[Target position items]
- - - -

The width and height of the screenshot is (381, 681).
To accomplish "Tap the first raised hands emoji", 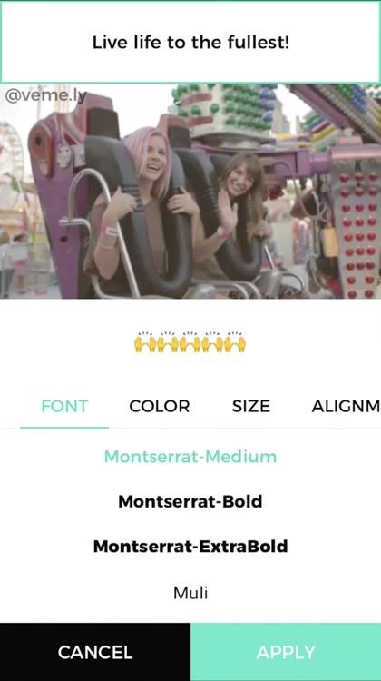I will point(145,342).
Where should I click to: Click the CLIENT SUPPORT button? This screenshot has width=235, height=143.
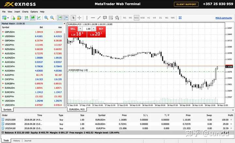tap(186, 4)
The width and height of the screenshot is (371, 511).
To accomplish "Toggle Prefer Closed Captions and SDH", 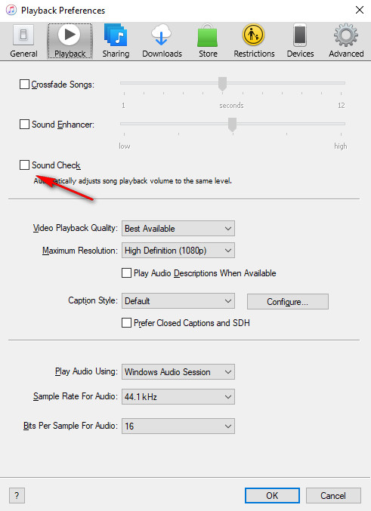I will pyautogui.click(x=127, y=322).

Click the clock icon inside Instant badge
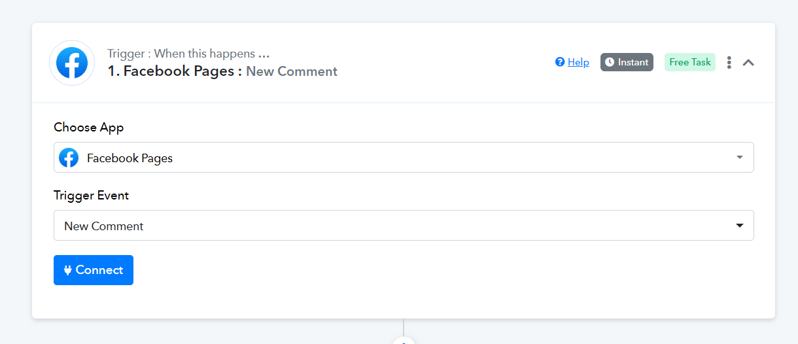point(610,62)
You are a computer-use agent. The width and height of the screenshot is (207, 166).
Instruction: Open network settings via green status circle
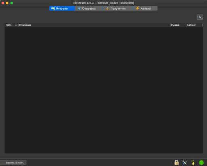[x=201, y=162]
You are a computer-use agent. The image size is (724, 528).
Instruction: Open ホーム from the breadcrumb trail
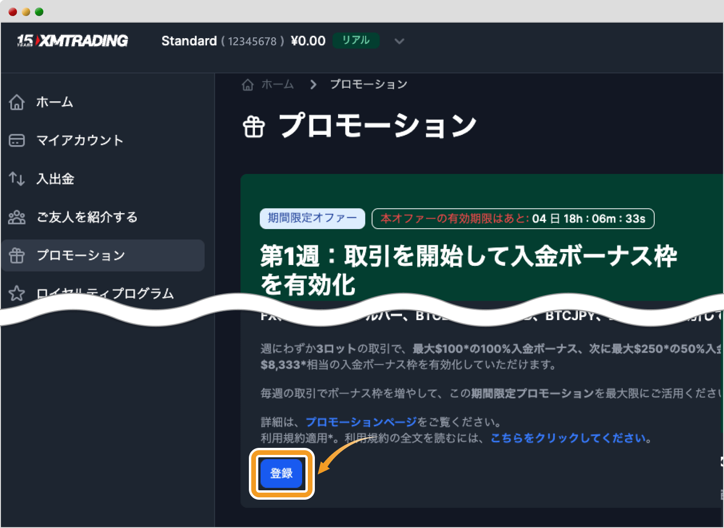click(x=278, y=84)
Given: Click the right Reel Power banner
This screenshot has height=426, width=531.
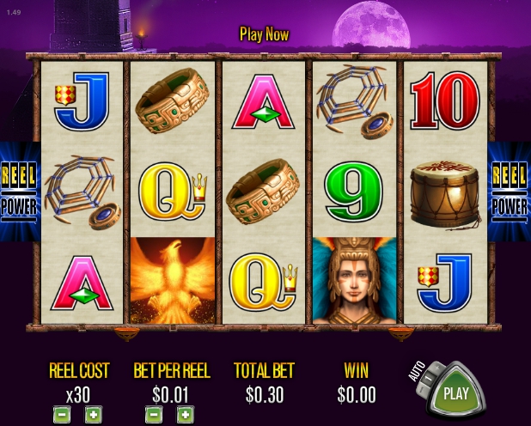Looking at the screenshot, I should 510,192.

- - - -

### WHAT IS ASKED
Copy verbatim the lines of the items from the line containing "You are a computer-use agent. The image" through the final line of the items, both ends included. Leave the pictures out of your copy.

### SOLUTION FOR THIS EXERCISE
You are a computer-use agent. The image size is (724, 528).
Instruction: Open ホーム from the breadcrumb trail
click(x=278, y=84)
Given: Click the right Reel Power banner
This screenshot has height=426, width=531.
Looking at the screenshot, I should 510,192.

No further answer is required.